O documento, escrito por delegados representantes dos empregados, empregadores e governo, ressalta ainda que a defesa da soberania nacional e a modernização produtiva precisam se consolidar como bandeiras comuns, ao lado da ampliação dos investimentos e de mais acesso ao crédito com juros menores.
“Para isso é importante assegurar segurança jurídica, fortalecer a competitividade das empresas, expandir as oportunidades de qualificação e requalificação profissional para milhões de jovens e trabalhadores”, diz a carta.
O texto elenca como diretrizes essenciais da conferência: a intermediação de mão de obra inclusiva; a ampliação e integração das políticas de qualificação profissional contínua e permanente; uma proteção social integrada; o fortalecimento e aprimoramento do Fundo de Amparo ao Trabalhador (FAT) e do Fundo de Garantia do Tempo de Serviço (FGTS) para incidir de maneira mais efetiva na política de desenvolvimento.
“Atualizar o paradigma das relações de trabalho no Brasil é fundamental para nos alinharmos aos países desenvolvidos, alcançarmos maiores patamares de produtividade e sermos competitivos na escala global.
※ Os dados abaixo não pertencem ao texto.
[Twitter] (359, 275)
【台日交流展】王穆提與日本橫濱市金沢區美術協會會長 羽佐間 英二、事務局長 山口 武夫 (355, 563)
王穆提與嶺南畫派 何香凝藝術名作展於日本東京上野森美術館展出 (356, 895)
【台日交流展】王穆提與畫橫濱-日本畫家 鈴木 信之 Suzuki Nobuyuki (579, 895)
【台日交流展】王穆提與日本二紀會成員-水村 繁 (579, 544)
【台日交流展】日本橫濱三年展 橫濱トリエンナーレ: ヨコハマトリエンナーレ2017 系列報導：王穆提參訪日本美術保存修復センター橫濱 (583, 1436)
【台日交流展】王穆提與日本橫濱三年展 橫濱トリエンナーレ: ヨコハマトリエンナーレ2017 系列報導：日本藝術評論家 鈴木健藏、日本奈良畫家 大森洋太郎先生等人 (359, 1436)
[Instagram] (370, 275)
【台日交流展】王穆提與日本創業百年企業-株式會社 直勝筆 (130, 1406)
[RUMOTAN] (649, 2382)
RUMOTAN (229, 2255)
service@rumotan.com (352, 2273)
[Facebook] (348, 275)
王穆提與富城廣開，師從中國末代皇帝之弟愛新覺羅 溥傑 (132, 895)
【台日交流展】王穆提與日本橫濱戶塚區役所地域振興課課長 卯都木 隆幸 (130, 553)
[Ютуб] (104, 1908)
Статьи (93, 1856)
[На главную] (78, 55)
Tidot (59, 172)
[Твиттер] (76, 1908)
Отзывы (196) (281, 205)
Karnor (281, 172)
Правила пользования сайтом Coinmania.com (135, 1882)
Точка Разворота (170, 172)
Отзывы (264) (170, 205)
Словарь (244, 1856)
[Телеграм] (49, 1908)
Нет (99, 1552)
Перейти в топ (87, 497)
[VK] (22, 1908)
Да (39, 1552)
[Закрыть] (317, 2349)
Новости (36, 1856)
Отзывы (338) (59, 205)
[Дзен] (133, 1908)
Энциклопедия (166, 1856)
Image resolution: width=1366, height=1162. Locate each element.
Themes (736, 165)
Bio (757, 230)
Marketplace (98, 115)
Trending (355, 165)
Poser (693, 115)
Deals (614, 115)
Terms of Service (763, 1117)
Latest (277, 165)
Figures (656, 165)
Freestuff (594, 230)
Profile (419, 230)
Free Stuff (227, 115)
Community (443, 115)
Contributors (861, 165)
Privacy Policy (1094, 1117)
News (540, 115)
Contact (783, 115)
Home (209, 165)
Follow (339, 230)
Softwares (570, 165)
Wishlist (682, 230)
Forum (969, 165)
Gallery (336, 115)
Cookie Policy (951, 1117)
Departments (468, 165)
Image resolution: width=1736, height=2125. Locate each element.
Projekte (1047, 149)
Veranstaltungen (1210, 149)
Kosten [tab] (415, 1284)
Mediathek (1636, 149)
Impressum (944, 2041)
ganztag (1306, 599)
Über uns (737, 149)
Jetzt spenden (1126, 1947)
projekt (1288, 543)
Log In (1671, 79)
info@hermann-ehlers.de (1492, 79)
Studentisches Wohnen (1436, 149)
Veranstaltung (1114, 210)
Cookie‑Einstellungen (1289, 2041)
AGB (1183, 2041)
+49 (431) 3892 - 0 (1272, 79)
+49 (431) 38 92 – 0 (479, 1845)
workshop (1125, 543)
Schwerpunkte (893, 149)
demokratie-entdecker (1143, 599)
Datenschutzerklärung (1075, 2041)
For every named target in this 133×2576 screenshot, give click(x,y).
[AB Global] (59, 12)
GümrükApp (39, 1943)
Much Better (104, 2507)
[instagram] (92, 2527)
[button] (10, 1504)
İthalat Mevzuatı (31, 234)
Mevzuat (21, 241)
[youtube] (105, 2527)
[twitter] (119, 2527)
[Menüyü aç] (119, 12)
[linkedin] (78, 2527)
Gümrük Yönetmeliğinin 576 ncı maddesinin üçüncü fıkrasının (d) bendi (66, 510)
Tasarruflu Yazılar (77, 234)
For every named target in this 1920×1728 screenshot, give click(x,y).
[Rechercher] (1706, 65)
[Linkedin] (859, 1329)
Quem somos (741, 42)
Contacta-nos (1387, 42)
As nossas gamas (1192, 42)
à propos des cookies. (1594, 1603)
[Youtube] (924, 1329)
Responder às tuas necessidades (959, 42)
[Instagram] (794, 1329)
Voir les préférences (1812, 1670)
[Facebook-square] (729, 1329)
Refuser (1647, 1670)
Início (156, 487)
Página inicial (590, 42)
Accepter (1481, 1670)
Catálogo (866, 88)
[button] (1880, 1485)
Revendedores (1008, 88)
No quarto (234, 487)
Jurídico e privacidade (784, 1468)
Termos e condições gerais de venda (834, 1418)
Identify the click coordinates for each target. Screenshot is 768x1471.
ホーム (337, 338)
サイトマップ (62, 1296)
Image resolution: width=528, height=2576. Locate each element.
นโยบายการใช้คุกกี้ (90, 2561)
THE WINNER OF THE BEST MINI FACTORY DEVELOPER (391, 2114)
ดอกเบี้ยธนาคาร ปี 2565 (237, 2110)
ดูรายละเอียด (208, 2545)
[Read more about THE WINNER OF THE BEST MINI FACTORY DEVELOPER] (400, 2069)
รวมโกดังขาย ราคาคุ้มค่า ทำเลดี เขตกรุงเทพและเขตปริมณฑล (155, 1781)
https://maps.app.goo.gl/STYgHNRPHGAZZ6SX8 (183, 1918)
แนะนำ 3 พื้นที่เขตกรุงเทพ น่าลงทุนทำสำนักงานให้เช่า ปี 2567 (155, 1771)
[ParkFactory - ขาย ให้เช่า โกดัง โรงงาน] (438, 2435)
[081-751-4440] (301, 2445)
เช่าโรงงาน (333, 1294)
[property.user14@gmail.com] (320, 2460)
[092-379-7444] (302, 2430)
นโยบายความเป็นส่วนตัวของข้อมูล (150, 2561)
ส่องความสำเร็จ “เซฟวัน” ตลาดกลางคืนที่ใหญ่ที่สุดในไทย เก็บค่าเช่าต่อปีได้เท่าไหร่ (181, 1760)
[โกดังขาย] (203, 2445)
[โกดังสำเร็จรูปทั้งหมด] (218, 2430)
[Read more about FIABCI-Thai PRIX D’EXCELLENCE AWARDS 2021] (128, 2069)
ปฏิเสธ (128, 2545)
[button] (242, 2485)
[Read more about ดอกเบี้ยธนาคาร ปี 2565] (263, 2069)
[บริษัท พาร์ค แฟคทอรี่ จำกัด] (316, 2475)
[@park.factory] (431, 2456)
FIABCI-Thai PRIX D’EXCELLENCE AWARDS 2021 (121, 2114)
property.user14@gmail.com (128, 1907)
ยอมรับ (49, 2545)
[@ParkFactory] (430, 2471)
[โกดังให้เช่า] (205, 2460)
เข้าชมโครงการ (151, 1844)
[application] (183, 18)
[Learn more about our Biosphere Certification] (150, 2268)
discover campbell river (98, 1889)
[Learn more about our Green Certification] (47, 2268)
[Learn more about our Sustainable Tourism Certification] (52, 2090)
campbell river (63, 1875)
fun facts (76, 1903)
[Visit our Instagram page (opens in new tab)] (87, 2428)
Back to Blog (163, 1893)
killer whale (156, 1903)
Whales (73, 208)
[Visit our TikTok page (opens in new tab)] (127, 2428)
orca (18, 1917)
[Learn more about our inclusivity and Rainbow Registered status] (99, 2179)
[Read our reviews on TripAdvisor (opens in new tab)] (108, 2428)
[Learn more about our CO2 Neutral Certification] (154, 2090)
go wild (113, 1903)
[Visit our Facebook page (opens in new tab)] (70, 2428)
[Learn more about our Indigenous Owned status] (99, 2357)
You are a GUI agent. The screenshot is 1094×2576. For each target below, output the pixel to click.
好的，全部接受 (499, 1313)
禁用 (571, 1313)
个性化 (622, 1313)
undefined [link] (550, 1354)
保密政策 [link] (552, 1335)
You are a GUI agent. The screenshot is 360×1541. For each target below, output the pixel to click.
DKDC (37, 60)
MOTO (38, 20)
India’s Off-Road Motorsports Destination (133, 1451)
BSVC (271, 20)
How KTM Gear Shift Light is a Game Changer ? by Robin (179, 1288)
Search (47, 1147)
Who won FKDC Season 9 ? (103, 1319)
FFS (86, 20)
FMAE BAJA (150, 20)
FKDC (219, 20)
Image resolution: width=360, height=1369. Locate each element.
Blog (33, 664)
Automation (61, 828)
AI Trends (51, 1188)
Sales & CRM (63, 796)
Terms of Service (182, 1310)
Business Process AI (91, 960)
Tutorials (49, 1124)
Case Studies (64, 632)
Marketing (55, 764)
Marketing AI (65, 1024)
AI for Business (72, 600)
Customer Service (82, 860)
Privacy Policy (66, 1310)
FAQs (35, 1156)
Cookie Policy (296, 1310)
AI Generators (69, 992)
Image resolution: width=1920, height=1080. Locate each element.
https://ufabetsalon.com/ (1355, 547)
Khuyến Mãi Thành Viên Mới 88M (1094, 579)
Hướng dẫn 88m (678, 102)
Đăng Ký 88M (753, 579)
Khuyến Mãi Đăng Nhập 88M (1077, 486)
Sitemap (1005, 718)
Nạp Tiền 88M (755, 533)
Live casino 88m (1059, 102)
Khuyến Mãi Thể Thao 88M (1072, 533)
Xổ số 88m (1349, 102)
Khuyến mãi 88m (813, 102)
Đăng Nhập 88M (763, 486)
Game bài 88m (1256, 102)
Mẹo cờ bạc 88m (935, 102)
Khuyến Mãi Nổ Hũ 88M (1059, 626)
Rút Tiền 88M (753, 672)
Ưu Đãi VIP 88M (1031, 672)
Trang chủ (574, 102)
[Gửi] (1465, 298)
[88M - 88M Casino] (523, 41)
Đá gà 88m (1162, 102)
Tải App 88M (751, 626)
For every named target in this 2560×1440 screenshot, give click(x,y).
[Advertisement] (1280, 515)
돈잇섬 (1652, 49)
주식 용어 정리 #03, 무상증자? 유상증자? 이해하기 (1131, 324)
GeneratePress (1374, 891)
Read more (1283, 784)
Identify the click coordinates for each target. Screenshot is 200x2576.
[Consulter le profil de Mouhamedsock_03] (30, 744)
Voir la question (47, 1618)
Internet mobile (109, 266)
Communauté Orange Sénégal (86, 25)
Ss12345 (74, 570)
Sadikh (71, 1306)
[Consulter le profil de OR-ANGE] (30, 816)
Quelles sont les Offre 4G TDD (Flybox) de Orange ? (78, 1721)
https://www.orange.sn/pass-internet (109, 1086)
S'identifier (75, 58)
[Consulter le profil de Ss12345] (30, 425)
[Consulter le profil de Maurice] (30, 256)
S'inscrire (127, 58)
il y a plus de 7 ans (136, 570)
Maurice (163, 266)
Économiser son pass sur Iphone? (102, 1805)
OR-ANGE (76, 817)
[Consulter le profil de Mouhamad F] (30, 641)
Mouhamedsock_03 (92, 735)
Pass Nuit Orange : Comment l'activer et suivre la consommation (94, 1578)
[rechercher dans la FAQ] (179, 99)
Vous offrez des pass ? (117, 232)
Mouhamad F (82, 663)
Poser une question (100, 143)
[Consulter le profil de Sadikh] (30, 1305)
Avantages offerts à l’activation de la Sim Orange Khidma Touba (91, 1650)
Sem avançar nesse campo, será difícil consolidar o país entre as maiores economias do planeta, garantindo trabalho e renda adequada à população brasileira”, diz o texto.
Novas rodadas de negociação
O documento destaca ainda que algumas questões do mundo do trabalho precisarão de novos encontros entre empregadores, trabalhadores e governo para o alinhamento de um acordo, entre eles a jornada de trabalho e o trabalho intermediado por aplicativos.
“Há temas que podem exigir novas rodadas de negociação, com a análise profunda dos impactos sociais, econômicos e de ganhos de produtividade, como trabalho intermediado por aplicativos, o combate ao trabalho informal, as novas formas de trabalho, a jornada e escalas de trabalho, o fortalecimento das entidades sindicais, a valorização da negociação coletiva e o estabelecimento das condições que confiram às relações de trabalho modernidade e segurança jurídica”.